In this paper, a complete implementation of a SSVEP-based BCI was presented, and a proof of concept for a possible extension exploiting EMG as auxiliary input signal was discussed. This aims at a future hybrid BCI implementation, with possible positive impacts on system performance indicators such a s accuracy or false positives immunity.

First, the EEG-based BCI section was discussed, based on the SSVEP paradigm. A methodology for achieving online, self-paced operation was presented in detail, and the notion of a confidence indicator introduced to improve the BCI performance, both in terms of accuracy and false positives immunity. It is worth remarking that, given the specific application target (namely, BCI-enabled AAL system control), false positive immunity and robustness are primary concerns with respect to, for example, system responsiveness (data throughput). In fact, user’s interactions are limited to a very small amount and sparse in time. Also, for this reason, undergoing long or periodical system calibration phases could be perceived as an excessive burden by the user (this spoiling acceptance and usability chances). Therefore, a calibration and training-free approach was pursued. Subject-independent operation was demonstrated, at the same time achieving remarkably good performance. The results achieved are very good and improve over literature in terms of false positives rejection (0.16 min−1 on average). Moreover, the entire setup was also replicated outside lab-controlled conditions, with very promising results, encouraging the adoption of such technology in more realistic contexts.
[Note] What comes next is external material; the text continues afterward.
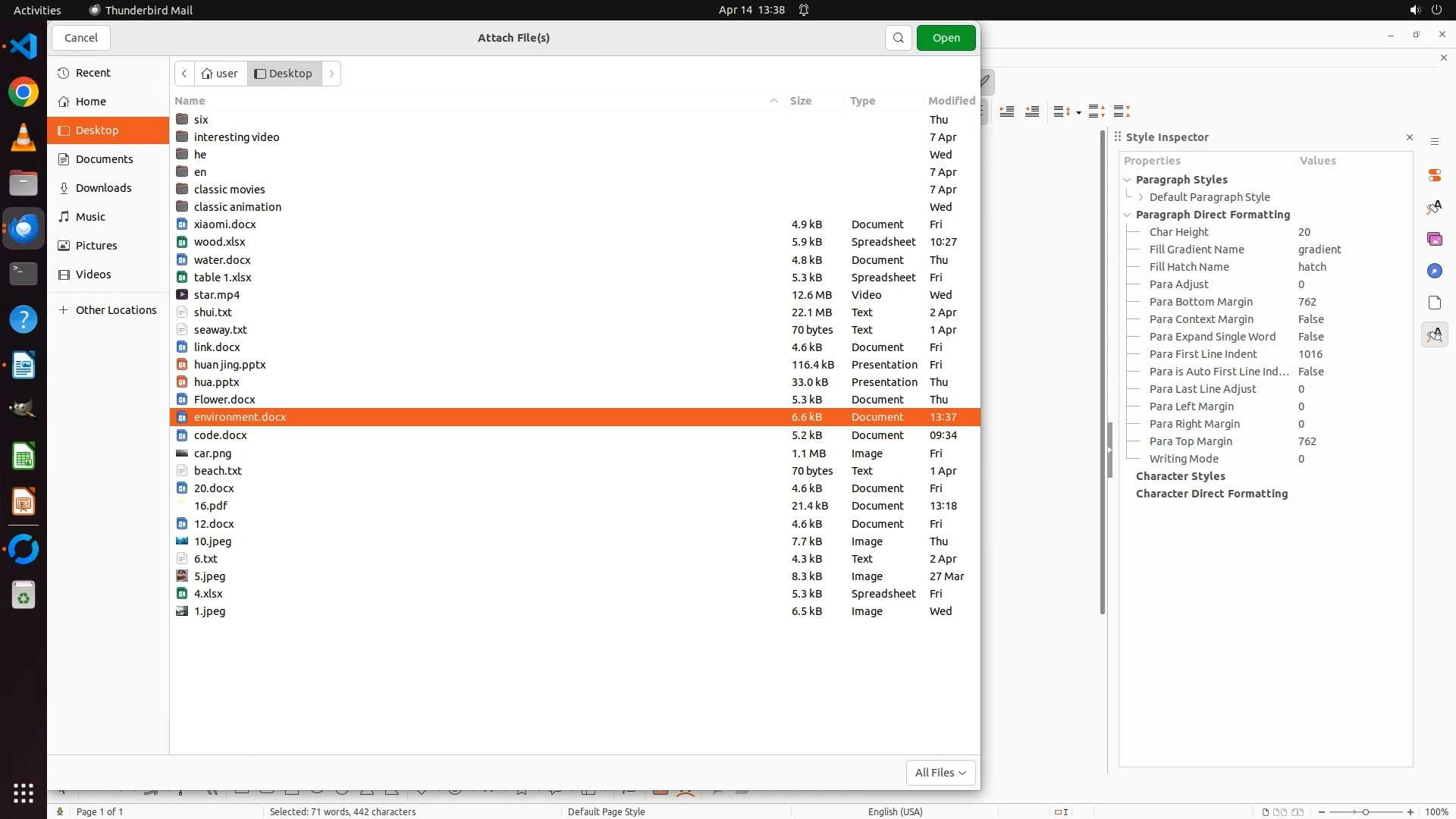Expand the Default Paragraph Style node
1456x819 pixels.
[x=1141, y=197]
Also, a possible hybrid BCI architecture was discussed, exploiting EMG as an auxiliary input channel. A proof of concept of EMG as a binary switch was presented with two experiments, aiming at detecting jaw clenches or ocular movements. The use of EMG as a binary switch, turning off the EEG-based BCI section when not needed, can have two major implications: the first is an improved user’s comfort (less exposure to flashing visual stimuli, which could otherwise lead to eye fatigue), the second is a better false positives rejection (EEG peaks at the specific target frequencies are less likely to occur with the stimuli unit turned off). Preliminary results show the feasibility of such an approach, encouraging the development of a hybrid BCI architecture.